EXERCISE MATERIAL:
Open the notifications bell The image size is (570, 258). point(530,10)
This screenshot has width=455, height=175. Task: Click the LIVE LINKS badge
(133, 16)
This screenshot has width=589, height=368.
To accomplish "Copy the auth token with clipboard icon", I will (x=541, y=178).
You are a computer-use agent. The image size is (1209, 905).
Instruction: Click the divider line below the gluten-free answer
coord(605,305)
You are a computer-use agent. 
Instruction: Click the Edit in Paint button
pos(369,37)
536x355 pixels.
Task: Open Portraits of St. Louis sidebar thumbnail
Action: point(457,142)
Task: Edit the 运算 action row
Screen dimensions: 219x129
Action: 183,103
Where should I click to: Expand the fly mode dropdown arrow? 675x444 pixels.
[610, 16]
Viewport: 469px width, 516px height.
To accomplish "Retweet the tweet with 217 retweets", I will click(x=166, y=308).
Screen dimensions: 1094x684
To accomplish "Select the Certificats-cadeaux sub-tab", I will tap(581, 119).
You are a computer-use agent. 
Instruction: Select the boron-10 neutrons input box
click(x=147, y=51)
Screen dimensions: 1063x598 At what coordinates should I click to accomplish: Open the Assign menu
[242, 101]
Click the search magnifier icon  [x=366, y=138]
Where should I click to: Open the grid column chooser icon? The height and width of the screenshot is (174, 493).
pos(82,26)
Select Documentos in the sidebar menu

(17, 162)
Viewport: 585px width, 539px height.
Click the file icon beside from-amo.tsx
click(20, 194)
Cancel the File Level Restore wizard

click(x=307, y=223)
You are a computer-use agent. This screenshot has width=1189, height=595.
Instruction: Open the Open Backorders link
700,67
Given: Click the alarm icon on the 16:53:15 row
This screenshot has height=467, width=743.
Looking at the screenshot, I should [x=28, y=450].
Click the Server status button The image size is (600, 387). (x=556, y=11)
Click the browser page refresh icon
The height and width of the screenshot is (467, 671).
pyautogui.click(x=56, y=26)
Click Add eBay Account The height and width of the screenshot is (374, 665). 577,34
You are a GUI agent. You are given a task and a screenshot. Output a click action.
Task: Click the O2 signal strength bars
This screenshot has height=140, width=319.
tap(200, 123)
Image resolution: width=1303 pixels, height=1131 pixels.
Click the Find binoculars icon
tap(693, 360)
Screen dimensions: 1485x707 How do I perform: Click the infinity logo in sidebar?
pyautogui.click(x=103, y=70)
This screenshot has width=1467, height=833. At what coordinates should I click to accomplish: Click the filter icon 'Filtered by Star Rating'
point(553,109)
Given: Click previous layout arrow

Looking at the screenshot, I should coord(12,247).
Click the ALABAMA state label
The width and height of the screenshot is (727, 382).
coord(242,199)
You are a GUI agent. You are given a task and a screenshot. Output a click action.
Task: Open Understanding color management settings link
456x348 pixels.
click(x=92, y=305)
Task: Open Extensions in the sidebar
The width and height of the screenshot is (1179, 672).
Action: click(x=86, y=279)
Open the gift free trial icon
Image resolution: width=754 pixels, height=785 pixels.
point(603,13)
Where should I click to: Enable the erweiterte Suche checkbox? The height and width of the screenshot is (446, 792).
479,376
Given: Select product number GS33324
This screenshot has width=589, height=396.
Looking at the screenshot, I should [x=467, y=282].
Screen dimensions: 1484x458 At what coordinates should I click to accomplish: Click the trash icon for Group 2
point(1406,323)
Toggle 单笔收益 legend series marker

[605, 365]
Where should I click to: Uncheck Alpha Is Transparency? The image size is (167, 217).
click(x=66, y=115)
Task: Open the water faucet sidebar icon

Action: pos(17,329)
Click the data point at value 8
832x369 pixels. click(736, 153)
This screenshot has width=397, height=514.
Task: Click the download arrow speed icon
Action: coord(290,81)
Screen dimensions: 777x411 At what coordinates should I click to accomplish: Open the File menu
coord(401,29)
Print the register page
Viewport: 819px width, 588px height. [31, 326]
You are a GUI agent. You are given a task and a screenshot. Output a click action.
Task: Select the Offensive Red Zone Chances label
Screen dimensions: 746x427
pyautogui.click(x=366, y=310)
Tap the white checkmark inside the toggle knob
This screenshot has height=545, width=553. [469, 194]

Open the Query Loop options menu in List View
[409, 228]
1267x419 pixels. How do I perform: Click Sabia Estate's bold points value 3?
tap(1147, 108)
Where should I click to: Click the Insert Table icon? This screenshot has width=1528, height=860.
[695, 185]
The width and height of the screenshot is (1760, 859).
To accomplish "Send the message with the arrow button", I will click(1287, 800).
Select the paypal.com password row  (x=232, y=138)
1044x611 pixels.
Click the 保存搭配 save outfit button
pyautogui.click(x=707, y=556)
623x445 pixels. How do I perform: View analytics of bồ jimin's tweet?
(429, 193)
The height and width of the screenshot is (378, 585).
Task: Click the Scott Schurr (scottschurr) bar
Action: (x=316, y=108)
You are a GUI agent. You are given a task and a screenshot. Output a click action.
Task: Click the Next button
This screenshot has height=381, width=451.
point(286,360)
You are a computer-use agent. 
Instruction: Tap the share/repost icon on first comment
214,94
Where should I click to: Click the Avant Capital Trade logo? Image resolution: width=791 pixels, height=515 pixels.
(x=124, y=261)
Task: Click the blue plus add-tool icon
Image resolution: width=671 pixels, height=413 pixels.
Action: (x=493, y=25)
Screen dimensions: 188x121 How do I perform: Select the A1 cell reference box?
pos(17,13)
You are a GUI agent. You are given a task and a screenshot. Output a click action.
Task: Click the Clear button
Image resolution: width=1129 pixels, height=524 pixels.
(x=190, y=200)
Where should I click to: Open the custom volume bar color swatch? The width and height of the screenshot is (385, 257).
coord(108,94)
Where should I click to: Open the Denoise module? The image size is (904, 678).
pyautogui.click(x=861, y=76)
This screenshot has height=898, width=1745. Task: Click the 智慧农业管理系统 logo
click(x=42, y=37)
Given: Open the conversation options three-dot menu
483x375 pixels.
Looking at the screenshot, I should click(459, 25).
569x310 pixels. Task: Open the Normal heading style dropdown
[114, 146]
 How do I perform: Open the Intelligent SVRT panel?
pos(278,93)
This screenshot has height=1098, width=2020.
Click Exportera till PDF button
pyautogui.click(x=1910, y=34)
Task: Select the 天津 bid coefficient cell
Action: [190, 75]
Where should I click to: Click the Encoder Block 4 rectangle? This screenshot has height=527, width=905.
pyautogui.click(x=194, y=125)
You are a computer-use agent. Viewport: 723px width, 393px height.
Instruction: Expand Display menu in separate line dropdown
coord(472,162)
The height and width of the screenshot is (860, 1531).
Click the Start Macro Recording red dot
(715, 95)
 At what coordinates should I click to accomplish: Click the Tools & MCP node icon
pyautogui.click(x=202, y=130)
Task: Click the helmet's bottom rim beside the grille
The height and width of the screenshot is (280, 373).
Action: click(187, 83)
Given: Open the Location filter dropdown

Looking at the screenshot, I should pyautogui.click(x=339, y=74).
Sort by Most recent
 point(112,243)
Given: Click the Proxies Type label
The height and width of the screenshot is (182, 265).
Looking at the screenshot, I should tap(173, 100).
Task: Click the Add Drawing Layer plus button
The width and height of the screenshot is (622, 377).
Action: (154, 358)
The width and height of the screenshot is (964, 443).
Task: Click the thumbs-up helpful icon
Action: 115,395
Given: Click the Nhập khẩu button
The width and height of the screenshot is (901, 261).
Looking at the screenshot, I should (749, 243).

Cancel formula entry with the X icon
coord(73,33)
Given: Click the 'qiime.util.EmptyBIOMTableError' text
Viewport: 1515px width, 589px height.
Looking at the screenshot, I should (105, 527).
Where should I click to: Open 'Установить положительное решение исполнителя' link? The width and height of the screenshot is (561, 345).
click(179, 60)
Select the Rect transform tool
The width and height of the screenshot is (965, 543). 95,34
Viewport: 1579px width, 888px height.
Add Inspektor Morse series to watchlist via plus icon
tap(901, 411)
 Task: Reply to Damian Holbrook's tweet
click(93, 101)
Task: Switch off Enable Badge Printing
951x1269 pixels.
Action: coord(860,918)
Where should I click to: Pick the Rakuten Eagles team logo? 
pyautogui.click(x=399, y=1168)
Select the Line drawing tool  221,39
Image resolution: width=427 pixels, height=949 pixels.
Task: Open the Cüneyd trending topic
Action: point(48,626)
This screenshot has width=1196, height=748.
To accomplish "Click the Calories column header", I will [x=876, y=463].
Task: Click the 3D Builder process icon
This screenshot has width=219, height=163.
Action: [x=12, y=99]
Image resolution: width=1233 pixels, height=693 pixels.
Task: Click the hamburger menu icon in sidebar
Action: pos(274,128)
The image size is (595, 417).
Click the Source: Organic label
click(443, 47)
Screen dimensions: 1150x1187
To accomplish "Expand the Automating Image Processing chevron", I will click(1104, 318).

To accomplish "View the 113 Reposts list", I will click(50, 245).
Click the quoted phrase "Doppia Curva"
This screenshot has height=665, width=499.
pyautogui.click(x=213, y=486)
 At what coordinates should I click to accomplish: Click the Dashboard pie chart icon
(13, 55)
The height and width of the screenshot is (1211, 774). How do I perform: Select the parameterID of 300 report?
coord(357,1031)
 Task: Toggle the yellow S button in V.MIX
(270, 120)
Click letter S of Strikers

DIRECTIONS FOR THIS TASK: Duplicate the lines between the one containing "Sort by Most recent" and the one containing "Action: coord(860,918)", inclusive, keeping every character as it stands in the records.

CORRECT RESPONSE:
Sort by Most recent
 point(112,243)
Given: Click the Proxies Type label
The height and width of the screenshot is (182, 265).
Looking at the screenshot, I should tap(173, 100).
Task: Click the Add Drawing Layer plus button
The width and height of the screenshot is (622, 377).
Action: (154, 358)
The width and height of the screenshot is (964, 443).
Task: Click the thumbs-up helpful icon
Action: 115,395
Given: Click the Nhập khẩu button
The width and height of the screenshot is (901, 261).
Looking at the screenshot, I should (749, 243).

Cancel formula entry with the X icon
coord(73,33)
Given: Click the 'qiime.util.EmptyBIOMTableError' text
Viewport: 1515px width, 589px height.
Looking at the screenshot, I should (105, 527).
Where should I click to: Open 'Установить положительное решение исполнителя' link? The width and height of the screenshot is (561, 345).
click(179, 60)
Select the Rect transform tool
The width and height of the screenshot is (965, 543). 95,34
Viewport: 1579px width, 888px height.
Add Inspektor Morse series to watchlist via plus icon
tap(901, 411)
 Task: Reply to Damian Holbrook's tweet
click(93, 101)
Task: Switch off Enable Badge Printing
951x1269 pixels.
Action: coord(860,918)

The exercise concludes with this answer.